Regarding the genotoxic effect induced by nanoforms of PTX, our results are supported by findings in neuroblastoma SH-SY5Y cells, where DNA damage was observed after 24, 48, and 72 hours of exposure to poly(lactic-co-glycolic acid)-coated PTX NPs.⁷⁵ These DNA lesions also served as molecular markers of programmed cell death induced by SDS/PLL/PTX or SDS/PLL/PGA/PTX. For instance, our analyses revealed that the alteration in PARP activity was a direct consequence of G2/M phase arrest and the overexpression of kinases that regulate cell division. A comparable relationship was reported for PTX-loaded lipid nanocapsules (LNCs),⁷⁶ where PARP and caspase-3 cleavage provided clear evidence that LNCs functioned as effective DDS while retaining the pro-apoptotic activity of PTX in human BC cells.

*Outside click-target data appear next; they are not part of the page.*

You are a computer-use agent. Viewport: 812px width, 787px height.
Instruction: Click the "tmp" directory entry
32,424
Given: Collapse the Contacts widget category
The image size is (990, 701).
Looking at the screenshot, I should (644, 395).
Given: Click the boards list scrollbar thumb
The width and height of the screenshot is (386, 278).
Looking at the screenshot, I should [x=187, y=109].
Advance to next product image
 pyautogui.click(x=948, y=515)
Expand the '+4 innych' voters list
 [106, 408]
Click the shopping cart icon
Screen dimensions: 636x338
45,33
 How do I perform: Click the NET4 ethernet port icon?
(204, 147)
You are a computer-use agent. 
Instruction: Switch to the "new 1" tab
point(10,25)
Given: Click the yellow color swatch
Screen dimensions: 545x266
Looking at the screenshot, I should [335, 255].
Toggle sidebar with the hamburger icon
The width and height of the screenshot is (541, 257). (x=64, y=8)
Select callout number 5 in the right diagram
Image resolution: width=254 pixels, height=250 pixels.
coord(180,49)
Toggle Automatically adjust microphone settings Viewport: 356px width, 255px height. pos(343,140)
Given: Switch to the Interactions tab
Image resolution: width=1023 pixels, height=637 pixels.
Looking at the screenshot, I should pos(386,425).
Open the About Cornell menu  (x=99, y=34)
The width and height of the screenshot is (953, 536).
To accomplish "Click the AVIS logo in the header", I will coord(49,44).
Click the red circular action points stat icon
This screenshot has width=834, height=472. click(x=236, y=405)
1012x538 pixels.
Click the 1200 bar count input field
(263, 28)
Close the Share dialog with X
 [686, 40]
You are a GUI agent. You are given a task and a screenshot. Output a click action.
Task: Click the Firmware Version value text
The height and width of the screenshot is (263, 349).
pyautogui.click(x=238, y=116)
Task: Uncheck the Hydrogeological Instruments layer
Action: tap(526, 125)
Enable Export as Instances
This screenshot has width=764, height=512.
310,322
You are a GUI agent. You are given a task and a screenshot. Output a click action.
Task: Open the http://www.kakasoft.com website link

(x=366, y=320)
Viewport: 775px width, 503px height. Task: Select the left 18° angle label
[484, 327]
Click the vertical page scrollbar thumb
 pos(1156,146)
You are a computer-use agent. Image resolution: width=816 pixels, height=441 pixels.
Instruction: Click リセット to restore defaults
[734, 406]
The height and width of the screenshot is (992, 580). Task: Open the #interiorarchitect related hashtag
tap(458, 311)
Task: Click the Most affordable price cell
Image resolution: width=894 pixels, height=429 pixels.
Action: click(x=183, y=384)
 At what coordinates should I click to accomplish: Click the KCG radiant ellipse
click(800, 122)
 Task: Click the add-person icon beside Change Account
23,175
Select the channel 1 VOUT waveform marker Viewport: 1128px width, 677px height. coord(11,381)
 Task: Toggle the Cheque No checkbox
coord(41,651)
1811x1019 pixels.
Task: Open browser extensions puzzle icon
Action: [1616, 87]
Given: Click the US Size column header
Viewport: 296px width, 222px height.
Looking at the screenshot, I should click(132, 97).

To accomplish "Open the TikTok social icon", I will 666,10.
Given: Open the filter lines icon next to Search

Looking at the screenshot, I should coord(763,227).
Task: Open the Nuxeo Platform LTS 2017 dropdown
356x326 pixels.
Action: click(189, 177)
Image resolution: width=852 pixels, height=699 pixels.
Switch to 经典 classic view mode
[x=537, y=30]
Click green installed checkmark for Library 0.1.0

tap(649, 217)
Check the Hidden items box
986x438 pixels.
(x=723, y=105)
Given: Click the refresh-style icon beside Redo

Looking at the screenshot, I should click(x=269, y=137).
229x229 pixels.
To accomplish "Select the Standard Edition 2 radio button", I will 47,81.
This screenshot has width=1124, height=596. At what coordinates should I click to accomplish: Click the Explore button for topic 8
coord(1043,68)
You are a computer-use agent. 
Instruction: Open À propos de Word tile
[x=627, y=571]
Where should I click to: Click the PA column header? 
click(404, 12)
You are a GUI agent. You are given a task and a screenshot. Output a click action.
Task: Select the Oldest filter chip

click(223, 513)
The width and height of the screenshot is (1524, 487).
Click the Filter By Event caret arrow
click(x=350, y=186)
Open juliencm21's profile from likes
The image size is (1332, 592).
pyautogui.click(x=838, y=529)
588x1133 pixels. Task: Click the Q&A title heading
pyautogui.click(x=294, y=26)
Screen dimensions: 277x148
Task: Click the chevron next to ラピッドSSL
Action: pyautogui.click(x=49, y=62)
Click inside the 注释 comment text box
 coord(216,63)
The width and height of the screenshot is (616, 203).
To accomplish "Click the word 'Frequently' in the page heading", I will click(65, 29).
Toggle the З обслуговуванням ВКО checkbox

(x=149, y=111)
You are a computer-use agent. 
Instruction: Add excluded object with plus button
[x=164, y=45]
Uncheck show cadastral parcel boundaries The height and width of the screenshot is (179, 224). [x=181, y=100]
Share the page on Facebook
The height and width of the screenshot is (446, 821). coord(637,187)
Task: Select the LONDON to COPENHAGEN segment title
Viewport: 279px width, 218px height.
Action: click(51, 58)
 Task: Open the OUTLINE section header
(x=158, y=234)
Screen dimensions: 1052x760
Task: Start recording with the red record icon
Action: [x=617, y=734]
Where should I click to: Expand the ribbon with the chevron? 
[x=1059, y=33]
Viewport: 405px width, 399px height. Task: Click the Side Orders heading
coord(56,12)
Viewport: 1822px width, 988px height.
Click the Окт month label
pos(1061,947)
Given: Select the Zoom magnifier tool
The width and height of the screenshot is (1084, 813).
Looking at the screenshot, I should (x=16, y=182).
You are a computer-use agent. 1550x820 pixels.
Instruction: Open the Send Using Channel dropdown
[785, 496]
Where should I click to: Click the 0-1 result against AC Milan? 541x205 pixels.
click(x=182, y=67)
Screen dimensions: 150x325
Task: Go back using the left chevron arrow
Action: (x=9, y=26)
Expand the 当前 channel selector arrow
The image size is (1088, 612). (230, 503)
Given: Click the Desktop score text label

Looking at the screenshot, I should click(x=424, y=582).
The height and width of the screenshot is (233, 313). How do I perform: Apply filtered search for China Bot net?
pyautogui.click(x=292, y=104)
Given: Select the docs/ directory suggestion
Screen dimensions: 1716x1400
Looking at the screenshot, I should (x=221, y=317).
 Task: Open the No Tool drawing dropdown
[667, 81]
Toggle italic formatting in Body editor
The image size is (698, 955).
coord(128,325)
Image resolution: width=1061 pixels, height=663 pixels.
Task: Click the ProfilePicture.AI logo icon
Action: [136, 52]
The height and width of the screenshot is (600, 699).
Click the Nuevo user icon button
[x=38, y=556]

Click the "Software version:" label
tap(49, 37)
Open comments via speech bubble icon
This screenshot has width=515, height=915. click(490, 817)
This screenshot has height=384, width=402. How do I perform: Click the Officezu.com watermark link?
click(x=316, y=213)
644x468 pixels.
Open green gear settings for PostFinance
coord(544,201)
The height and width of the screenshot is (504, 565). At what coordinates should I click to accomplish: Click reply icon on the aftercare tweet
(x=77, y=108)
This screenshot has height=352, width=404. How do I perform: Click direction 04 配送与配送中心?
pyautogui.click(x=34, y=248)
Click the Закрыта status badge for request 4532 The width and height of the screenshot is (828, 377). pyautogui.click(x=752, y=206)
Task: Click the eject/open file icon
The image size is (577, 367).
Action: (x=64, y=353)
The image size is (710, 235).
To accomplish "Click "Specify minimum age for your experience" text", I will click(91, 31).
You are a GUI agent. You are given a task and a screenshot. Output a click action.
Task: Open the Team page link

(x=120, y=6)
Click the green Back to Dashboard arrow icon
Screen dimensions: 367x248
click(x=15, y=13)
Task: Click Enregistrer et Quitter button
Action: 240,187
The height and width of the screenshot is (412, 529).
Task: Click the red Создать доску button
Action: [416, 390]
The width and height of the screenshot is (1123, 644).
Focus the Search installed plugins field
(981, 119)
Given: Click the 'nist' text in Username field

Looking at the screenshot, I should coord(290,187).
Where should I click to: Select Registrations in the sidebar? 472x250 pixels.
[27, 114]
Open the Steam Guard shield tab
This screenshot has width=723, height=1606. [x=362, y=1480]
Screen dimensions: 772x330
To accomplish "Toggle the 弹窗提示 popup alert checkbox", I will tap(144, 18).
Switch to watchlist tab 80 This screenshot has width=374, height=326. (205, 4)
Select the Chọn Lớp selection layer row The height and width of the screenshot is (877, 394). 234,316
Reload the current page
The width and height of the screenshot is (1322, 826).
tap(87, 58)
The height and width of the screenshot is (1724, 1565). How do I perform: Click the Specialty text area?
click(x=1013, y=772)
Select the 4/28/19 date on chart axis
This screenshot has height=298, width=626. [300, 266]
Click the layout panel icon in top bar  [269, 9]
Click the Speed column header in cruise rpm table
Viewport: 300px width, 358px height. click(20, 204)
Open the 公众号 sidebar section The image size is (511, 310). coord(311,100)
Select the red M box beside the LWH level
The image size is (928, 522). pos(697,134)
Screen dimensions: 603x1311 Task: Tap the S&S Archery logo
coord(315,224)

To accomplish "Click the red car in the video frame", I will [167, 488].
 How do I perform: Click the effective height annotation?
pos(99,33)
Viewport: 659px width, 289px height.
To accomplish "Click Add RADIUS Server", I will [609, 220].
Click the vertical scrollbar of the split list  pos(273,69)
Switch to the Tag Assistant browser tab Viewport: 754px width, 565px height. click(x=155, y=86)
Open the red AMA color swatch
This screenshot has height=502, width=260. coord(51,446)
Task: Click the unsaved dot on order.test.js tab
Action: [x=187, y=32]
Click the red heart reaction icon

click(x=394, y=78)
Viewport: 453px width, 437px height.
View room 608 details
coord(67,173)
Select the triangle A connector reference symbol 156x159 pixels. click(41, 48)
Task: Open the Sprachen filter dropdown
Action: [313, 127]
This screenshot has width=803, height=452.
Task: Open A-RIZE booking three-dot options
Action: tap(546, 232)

In examining the genotoxic profiles of the tested NCs, a critical question arises regarding a potential mechanistic link between their cellular uptake pathways and the observed genotoxic effects. Indeed, the route of cellular internalization can influence the intracellular fate of nanocarriers and their interaction with organelles, including the nucleus. Dynamin-dependent endocytosis often leads to trafficking through endosomes and lysosomes, where acidic environments and enzymatic activity can destabilize nanocarriers, potentially releasing the drug prematurely or generating reactive molecules.⁷⁷ In contrast, dynamin-independent uptake (eg, caveolae-mediated or macropinocytosis) may bypass lysosomal degradation, leading to more controlled intracellular release and reduced exposure of sensitive organelles to toxic intermediates.⁷⁸ Finally, the physicochemical parameters, such as surface chemistry and charge distribution of the NCs, influence protein corona formation^79,80 membrane interaction, and intracellular trafficking, all of which can modulate genotoxic consequences.

Conclusion

Our findings suggest that the uptake mechanism of SDS-based NCs and their genotoxicity are not independent phenomena. The variations in the composition of polyelectrolytes used during the LbL synthesis of SDS-based NCs exert markedly different effects on the cytotoxic and genotoxic profiles of PTX delivered via these nanosystems. These differences are critically important, as they influence both the mode of endocytosis involved in the uptake of SDS/PLL and SDS/PLL/PGA NCs, as well as the stability of the cellular genome. While the current study provides important insights into the genotoxic outcomes and uptake mechanisms of the tested NCs in vitro, future in vivo studies are planned to assess their translational relevance in a physiological context.